Aly struggles with mental illness and an eating disorder, while Zed is disabled and a recovering alcoholic. Zed’s treatment of Aly’s eating disorder and mental illness, and Aly’s treatment Zed’s disability and struggles with alcoholism was done well. They built each other up, and were mindful of how each other’s actions impacted the other. There were two short chapters from each of their points of view. One had “Inappropriate Things People Say When You’re dating a Very Thin Dancer” and the other had “Inappropriate Things People Say When You’re Dating an Amputee”. I thought it was a really nice touch.
What I really loved about Second Position was Aly. She was an amazing character, and really the main focus of the book. Her eating disorder was portrayed so well. We get to see her get better and then relapse again, which was cool because eating disorders can’t be fixed overnight. As someone who has had an eating disorder, it was nice to see a character who struggled and had bad moments, but still worked towards getting better. Also, as an athlete who had an eating disorder, it was really nice to see that portrayed through Aly and how it played into ballet. I loved that Aly was still a work in progress by the end of the book.

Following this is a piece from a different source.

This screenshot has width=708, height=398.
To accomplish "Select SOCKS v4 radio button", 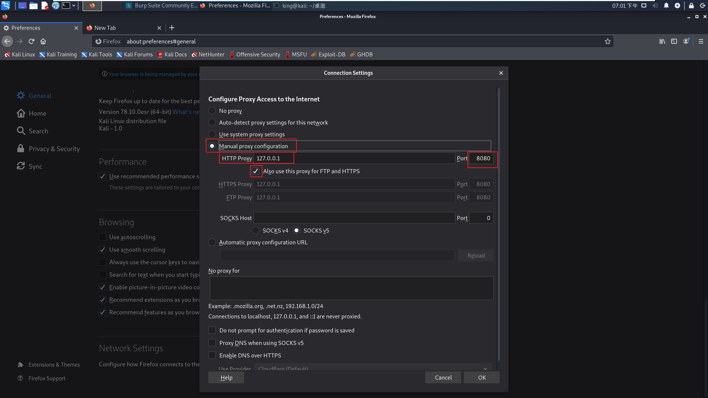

Another thing I appreciated about Aly, was her therapy sessions and her dialogue with her therapist. I’ve only read one other book (Appealed by Emma Chase) where therapy is an important and recurring part of the main character’s development, so I was really happy to see that again with Aly.
The side relationships and characters in Second Position were compelling. Zed and Dan’s was relationship definitely the highlight. They both met in AA, and had been friends since. Zed reached out to Dan whenever he had problems, and they had a great support system in each other. It was a really nice change from New Adult novels where the hero just punches a wall when he is angry or hurt (you really wouldn’t believe how many times I’ve seen this happen) instead of turning to someone. (I’m really tired of the toxic masculinity in New Adult). Dan was also just a great character.
If you like lyrical writing and want to read Sports Romance or New Adult, but are tired of the tropes so common to the genre, then I would totally recommend Second Position.
“And you shouldn’t be afraid to purse what you want,”
That’s the problem. I don’t know what I want.”
“I think we just needed to both say that we haven’t finished grieving. And I don’t know if I ever will.”
“The only way you can learn to carry that grief without letting it color your interactions with the person you love and interfere in how you live your life is by accepting that.”
“I don’t know that I can do that today.”
“I know. But you’re open to that in the future.
“I want to be.”
“That’s enough for now, then.”
“It seems so utterly natural, but still makes my heart swell and sway inside my chest, like everything inside of me might slip free and float away. Happiness, I tell myself, and curl up next to him, my fingers sliding into his perpetually messy hair.
I read this for the 2017 New Adult Reading Challenge Bingo for a Book on the bottom of your TBR.